Frank oye una conversación confusa; después se abre la puerta y el viejo —Frank trata de recordar su nombre y finalmente lo consigue: se llama Benny— lo deja entrar y señala el bar.

El detective (retirado) Corky Corchoran está sentado en un taburete, encorvado sobre la barra, con un vaso bajo de
whisky
en una mano y un cigarrillo en la otra. Frank se sienta a su lado.

—Cuánto tiempo, Corky.

—Cuánto tiempo.

Hace mucho, antes de que se apoderaran de él la bebida y la amargura, Corky era un poli de puta madre. Como tantos otros, solía aceptar un sobre para hacer la vista gorda ante el juego y las prostitutas, pero, para las cosas serias, Corky era un tío legal y todo el mundo lo sabía.

Si alguien le pegaba a una mujer, si hacía daño a un civil o si mataba a una persona que no estaba en el rollo, Corky iba a por él, y cuando Corky iba a por alguien, seguro que lo encontraba. Claro que aquello fue hace mucho tiempo.

—¿Te invito a algo, Corky?

—Pensé que nunca lo dirías.

«Corky nunca fue un tío grandote, pero parece haber encogido —piensa Frank mientras hace señas a Benny para que le sirva otra copa—. Y tiene el pelo fino y seco, la piel amarillenta, bien tirante contra los huesos de la cara.»

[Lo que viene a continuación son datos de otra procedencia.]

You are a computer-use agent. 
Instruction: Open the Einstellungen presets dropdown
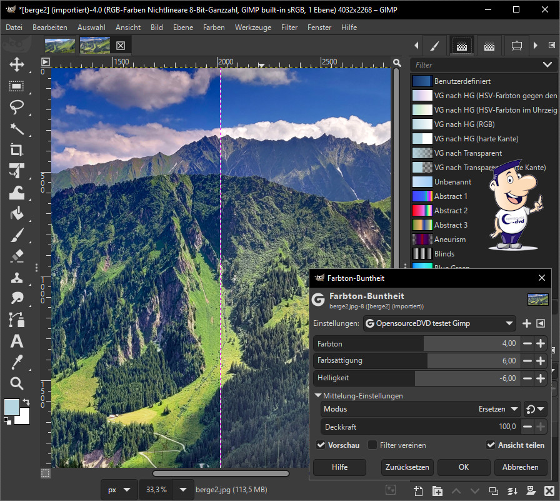[x=439, y=323]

—Necesito que me ayudes, Corky.

Corky acaba la copa anterior, coge la de Frank y se la bebe de un trago.

—¿Qué puedo hacer por ti?

—Summer Lorensen.

Corky lo mira sin comprender y sacude la cabeza.

—Fue en 1985 —añade Frank para situarlo—. Tú estabas en Homicidios por aquel entonces. Todos aquellos asesinatos de prostitutas.

—«No se han registrado víctimas humanas».

—«No se han registrado víctimas humanas» —dice Frank—. Exactamente. Encontraron su cadáver en Mount Laguna, en una cuneta junto a la carretera.

Corky se queda pensando un buen rato. Justo cuando Frank piensa que el viejo policía se ha vuelto a meter en el bosque encantado, Corky dice:

—Tenía piedras en la boca.

—Exactamente —dice Frank—. Quedó sin resolver, pero después el departamento se lo atribuyó al «asesino del río verde».

Corky se saca un paquete de cigarrillos del bolsillo de la camisa y enciende otro. Le tiemblan las manos.

—No fue el «asesino del río verde». A aquel capullo le achacábamos todo. Él solito era toda una hoja de compensación.